== Listed entries ==

↓↓↓

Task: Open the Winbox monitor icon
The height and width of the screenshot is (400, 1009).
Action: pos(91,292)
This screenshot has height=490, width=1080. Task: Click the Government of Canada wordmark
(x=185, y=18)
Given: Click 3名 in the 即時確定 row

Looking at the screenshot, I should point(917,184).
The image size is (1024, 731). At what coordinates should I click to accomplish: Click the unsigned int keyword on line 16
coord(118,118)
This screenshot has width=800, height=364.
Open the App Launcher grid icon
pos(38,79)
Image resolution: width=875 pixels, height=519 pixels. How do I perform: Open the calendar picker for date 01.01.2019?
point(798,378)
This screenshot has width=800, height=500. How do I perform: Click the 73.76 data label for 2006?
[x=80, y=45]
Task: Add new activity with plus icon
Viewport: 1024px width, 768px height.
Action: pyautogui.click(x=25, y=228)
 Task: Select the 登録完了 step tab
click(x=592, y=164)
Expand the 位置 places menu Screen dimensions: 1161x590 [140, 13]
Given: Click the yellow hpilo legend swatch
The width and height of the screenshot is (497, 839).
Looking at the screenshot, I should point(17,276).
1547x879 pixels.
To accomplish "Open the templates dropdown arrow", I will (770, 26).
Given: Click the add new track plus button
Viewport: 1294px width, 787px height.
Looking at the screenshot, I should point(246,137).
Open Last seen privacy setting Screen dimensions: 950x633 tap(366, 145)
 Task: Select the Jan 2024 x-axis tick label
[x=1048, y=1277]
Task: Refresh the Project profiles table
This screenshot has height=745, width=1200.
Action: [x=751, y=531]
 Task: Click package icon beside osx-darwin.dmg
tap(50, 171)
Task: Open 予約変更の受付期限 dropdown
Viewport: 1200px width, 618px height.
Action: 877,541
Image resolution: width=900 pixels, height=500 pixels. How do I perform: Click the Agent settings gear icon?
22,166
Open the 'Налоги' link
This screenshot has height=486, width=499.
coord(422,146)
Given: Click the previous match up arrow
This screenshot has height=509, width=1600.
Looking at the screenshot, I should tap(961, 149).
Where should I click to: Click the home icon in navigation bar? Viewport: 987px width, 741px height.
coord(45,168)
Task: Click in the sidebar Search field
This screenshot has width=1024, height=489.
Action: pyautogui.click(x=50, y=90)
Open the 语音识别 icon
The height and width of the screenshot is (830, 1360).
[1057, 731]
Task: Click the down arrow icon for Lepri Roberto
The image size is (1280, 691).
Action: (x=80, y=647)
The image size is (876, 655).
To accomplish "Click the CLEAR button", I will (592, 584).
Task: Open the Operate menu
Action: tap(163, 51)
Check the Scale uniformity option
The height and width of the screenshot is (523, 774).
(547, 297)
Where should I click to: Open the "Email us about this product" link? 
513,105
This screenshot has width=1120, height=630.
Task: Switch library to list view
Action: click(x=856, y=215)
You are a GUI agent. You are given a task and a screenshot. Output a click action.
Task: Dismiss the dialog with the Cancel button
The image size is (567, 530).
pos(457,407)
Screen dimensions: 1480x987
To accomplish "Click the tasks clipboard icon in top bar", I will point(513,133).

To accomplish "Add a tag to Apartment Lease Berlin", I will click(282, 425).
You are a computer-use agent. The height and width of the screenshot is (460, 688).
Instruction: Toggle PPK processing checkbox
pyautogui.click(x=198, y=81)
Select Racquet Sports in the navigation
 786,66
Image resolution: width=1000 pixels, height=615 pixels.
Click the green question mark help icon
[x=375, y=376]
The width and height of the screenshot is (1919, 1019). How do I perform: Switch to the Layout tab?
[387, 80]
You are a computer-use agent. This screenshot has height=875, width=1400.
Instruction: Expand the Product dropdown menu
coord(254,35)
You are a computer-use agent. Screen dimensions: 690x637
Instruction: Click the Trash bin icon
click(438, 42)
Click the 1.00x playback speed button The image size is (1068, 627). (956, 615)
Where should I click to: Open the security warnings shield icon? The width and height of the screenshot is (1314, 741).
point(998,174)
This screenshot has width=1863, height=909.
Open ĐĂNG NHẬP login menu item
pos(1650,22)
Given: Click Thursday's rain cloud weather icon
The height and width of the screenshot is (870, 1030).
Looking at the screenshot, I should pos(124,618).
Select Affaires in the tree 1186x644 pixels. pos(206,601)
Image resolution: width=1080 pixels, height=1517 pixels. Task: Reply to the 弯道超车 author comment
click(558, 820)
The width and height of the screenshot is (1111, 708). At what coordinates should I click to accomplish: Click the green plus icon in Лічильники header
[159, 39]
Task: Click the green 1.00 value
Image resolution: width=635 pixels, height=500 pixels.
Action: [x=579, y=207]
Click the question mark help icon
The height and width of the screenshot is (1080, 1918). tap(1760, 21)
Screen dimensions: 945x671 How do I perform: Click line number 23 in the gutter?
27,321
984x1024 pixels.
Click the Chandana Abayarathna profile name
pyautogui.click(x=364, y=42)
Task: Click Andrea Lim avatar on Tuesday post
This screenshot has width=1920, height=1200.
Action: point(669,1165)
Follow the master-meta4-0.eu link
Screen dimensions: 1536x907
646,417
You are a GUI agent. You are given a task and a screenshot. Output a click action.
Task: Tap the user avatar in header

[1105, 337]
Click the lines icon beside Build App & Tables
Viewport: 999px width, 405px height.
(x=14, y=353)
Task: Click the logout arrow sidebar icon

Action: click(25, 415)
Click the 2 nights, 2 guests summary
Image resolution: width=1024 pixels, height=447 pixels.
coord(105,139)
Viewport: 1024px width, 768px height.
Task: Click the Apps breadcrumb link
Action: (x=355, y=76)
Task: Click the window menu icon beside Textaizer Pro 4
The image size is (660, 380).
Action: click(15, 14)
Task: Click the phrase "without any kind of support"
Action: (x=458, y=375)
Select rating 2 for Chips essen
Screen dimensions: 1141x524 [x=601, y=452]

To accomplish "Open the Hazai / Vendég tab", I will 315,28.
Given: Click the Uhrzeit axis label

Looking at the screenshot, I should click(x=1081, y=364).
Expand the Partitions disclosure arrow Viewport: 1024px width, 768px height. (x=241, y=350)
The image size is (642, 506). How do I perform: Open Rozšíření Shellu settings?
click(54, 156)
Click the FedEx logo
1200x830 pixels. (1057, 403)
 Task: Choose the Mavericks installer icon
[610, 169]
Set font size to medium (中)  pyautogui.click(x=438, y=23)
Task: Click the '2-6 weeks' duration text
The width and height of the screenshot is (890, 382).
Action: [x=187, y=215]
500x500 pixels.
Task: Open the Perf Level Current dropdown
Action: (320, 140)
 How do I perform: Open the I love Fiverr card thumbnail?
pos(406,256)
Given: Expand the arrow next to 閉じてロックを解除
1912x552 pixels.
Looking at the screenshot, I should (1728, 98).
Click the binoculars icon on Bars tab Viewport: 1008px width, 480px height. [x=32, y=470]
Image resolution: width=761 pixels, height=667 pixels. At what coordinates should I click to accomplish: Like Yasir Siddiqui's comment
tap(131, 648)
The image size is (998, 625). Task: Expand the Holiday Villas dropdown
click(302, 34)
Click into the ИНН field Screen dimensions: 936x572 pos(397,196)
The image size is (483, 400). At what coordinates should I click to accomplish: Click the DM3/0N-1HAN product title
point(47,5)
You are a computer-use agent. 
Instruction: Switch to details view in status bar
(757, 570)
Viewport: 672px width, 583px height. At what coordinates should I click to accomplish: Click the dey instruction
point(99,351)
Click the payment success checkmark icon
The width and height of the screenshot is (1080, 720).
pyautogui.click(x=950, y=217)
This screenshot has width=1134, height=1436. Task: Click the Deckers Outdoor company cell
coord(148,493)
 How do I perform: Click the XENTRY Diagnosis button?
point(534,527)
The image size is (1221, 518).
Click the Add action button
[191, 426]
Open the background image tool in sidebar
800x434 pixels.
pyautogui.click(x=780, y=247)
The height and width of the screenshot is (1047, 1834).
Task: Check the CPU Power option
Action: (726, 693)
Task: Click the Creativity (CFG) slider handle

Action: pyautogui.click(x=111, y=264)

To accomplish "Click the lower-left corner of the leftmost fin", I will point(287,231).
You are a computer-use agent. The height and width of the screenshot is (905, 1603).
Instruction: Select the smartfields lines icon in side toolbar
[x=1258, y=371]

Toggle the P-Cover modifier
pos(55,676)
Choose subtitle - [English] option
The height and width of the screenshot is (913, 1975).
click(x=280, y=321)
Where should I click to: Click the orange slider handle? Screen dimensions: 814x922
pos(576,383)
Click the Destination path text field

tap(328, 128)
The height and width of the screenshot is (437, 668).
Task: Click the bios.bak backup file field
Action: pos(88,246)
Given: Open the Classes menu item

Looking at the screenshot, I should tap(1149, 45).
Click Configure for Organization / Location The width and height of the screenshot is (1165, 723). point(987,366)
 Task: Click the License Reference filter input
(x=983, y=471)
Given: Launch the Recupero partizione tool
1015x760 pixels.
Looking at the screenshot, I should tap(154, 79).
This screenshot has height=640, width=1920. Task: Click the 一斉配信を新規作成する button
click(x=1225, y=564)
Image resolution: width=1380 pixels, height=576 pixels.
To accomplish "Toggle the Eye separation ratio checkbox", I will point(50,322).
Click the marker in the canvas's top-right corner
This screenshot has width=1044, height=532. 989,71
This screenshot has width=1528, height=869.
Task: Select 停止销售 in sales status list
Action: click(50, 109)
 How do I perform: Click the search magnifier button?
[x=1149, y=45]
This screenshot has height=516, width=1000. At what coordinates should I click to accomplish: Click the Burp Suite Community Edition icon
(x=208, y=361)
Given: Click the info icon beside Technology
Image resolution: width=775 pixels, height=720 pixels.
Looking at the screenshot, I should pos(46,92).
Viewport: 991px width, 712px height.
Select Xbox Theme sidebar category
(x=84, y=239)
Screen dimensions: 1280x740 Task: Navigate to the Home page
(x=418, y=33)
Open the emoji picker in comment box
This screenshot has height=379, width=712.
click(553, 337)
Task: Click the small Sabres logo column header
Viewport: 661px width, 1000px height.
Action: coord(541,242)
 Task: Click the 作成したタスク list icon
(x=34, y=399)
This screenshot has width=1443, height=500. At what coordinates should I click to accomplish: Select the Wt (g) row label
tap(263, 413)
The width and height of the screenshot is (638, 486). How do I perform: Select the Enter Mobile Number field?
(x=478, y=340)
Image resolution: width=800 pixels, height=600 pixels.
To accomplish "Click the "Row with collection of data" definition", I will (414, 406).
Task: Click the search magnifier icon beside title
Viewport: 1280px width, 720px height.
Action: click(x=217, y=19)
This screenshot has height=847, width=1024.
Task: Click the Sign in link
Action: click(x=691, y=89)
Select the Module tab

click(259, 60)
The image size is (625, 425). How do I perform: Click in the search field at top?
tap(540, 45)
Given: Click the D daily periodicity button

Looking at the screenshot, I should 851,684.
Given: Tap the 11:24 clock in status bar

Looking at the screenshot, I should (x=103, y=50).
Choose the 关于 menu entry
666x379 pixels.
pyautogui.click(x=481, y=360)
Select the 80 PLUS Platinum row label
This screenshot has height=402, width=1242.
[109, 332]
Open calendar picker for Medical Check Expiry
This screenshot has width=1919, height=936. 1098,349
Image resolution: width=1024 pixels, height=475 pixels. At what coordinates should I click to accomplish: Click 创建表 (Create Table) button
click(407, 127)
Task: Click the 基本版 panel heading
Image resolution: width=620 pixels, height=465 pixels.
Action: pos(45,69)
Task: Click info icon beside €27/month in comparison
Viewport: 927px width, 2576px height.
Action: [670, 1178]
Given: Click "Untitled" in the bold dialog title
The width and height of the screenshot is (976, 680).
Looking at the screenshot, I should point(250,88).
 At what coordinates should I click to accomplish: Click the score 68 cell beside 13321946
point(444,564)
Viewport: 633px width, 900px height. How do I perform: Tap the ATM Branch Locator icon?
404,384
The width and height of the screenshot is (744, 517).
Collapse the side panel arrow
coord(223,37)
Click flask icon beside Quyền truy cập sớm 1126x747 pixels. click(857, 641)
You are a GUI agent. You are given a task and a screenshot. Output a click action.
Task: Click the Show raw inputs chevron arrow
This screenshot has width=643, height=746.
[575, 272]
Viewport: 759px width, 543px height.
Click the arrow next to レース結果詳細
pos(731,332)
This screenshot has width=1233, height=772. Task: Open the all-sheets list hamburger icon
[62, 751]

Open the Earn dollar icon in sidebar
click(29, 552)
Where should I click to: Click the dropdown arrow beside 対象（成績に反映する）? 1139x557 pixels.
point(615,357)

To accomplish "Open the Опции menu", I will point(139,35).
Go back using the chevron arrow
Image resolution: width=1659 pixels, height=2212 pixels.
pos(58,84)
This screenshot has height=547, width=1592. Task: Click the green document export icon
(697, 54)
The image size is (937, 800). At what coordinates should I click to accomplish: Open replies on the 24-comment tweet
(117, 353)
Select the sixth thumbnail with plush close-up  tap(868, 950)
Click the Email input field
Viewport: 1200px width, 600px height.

↑↑↑

All lines in the listing above from the line containing "Click the marker" to the line containing "Image resolution: width=800", inclusive, should be retyped exactly; no other lines should appear.

== Exercise answer ==
Click the marker in the canvas's top-right corner
This screenshot has width=1044, height=532. 989,71
This screenshot has width=1528, height=869.
Task: Select 停止销售 in sales status list
Action: click(50, 109)
 How do I perform: Click the search magnifier button?
[x=1149, y=45]
This screenshot has height=516, width=1000. At what coordinates should I click to accomplish: Click the Burp Suite Community Edition icon
(x=208, y=361)
Given: Click the info icon beside Technology
Image resolution: width=775 pixels, height=720 pixels.
Looking at the screenshot, I should pos(46,92).
Viewport: 991px width, 712px height.
Select Xbox Theme sidebar category
(x=84, y=239)
Screen dimensions: 1280x740 Task: Navigate to the Home page
(x=418, y=33)
Open the emoji picker in comment box
This screenshot has height=379, width=712.
click(553, 337)
Task: Click the small Sabres logo column header
Viewport: 661px width, 1000px height.
Action: coord(541,242)
 Task: Click the 作成したタスク list icon
(x=34, y=399)
This screenshot has width=1443, height=500. At what coordinates should I click to accomplish: Select the Wt (g) row label
tap(263, 413)
The width and height of the screenshot is (638, 486). How do I perform: Select the Enter Mobile Number field?
(x=478, y=340)
Image resolution: width=800 pixels, height=600 pixels.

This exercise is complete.